## What to produce
Read the listing below and copy out every line that holds "Sort".

========

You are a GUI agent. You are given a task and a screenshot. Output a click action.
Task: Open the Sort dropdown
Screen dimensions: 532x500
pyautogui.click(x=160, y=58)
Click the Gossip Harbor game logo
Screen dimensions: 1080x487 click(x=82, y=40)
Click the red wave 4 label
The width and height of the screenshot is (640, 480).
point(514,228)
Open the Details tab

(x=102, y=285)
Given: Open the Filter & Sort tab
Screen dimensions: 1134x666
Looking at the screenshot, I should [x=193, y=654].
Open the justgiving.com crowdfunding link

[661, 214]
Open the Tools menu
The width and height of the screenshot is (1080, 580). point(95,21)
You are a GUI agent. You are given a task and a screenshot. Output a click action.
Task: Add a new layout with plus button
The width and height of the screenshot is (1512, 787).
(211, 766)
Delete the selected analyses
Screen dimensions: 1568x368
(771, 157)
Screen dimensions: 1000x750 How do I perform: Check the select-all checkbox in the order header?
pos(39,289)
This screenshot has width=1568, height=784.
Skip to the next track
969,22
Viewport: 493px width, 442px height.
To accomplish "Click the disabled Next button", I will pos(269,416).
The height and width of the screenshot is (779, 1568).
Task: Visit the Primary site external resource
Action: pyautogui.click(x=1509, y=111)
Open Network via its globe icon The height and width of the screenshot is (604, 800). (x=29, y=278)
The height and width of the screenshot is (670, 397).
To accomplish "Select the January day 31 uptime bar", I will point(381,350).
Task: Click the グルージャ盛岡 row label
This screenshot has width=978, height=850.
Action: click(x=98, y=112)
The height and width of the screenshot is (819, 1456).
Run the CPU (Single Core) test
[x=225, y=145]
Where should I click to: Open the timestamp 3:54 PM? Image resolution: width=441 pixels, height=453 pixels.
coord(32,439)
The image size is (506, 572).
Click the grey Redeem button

========

## Solution below
Task: Open the Sort dropdown
Given: Open the Filter & Sort tab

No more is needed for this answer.